(Entries from a dataset)

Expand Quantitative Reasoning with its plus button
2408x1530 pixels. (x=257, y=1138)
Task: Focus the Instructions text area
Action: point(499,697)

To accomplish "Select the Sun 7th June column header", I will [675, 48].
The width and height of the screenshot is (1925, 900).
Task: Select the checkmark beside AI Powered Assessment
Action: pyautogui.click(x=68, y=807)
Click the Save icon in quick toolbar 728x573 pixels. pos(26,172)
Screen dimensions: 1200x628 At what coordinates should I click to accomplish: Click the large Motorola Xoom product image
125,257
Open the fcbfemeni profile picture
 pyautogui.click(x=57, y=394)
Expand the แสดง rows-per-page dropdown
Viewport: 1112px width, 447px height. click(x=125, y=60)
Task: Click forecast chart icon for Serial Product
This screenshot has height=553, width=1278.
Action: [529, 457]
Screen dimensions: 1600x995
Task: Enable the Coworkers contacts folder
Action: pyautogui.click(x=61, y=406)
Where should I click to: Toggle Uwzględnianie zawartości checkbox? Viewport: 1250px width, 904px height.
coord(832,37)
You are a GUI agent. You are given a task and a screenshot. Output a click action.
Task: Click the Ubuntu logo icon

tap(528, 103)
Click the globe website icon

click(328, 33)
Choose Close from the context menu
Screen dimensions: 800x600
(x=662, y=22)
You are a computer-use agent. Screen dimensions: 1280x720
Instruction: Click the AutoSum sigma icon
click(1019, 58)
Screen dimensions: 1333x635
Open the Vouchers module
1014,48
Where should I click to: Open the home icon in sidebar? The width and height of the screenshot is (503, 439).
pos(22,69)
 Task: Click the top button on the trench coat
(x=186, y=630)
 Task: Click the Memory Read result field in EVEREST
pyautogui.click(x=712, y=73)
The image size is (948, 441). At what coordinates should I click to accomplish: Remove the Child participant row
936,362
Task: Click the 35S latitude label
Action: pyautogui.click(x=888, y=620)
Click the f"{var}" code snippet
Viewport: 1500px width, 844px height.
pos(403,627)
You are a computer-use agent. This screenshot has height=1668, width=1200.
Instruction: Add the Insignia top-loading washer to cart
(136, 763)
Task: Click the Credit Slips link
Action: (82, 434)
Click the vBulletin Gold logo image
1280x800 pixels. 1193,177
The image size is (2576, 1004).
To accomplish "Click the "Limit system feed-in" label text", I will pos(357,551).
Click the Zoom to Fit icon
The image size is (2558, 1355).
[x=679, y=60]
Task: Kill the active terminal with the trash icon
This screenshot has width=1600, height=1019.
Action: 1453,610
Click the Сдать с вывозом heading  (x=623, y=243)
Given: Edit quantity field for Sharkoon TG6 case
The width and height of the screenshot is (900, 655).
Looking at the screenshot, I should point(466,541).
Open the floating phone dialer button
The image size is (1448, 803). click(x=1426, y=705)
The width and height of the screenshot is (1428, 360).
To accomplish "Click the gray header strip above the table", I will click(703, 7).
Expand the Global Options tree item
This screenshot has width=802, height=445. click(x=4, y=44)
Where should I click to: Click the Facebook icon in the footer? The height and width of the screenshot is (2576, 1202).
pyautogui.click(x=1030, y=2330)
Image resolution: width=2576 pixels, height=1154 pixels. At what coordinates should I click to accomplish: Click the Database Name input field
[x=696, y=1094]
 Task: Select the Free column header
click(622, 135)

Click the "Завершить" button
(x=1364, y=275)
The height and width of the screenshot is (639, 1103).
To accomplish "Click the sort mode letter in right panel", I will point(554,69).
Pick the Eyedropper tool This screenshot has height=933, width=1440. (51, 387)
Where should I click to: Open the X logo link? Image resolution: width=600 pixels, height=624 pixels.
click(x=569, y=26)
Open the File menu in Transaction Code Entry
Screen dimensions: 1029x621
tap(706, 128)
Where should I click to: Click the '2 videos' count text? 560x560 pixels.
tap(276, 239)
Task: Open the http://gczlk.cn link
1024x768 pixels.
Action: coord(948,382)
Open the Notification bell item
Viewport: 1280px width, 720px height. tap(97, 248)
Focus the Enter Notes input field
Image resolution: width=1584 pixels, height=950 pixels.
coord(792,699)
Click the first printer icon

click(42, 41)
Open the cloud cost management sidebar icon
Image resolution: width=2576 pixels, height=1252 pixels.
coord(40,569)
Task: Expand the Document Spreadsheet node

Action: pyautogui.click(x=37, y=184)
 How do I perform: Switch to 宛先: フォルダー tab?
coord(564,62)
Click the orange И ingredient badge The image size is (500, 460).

-- Stated exercise --
Return the stretch of entries from the line containing "Given: Edit quantity" through the line containing "coord(564,62)", copied verbatim.

-- Solved exercise --
Given: Edit quantity field for Sharkoon TG6 case
The width and height of the screenshot is (900, 655).
Looking at the screenshot, I should point(466,541).
Open the floating phone dialer button
The image size is (1448, 803). click(x=1426, y=705)
The width and height of the screenshot is (1428, 360).
To accomplish "Click the gray header strip above the table", I will click(703, 7).
Expand the Global Options tree item
This screenshot has width=802, height=445. click(x=4, y=44)
Where should I click to: Click the Facebook icon in the footer? The height and width of the screenshot is (2576, 1202).
pyautogui.click(x=1030, y=2330)
Image resolution: width=2576 pixels, height=1154 pixels. At what coordinates should I click to accomplish: Click the Database Name input field
[x=696, y=1094]
 Task: Select the Free column header
click(622, 135)

Click the "Завершить" button
(x=1364, y=275)
The height and width of the screenshot is (639, 1103).
To accomplish "Click the sort mode letter in right panel", I will point(554,69).
Pick the Eyedropper tool This screenshot has height=933, width=1440. (51, 387)
Where should I click to: Open the X logo link? Image resolution: width=600 pixels, height=624 pixels.
click(x=569, y=26)
Open the File menu in Transaction Code Entry
Screen dimensions: 1029x621
tap(706, 128)
Where should I click to: Click the '2 videos' count text? 560x560 pixels.
tap(276, 239)
Task: Open the http://gczlk.cn link
1024x768 pixels.
Action: coord(948,382)
Open the Notification bell item
Viewport: 1280px width, 720px height. tap(97, 248)
Focus the Enter Notes input field
Image resolution: width=1584 pixels, height=950 pixels.
coord(792,699)
Click the first printer icon

click(42, 41)
Open the cloud cost management sidebar icon
Image resolution: width=2576 pixels, height=1252 pixels.
coord(40,569)
Task: Expand the Document Spreadsheet node

Action: pyautogui.click(x=37, y=184)
 How do I perform: Switch to 宛先: フォルダー tab?
coord(564,62)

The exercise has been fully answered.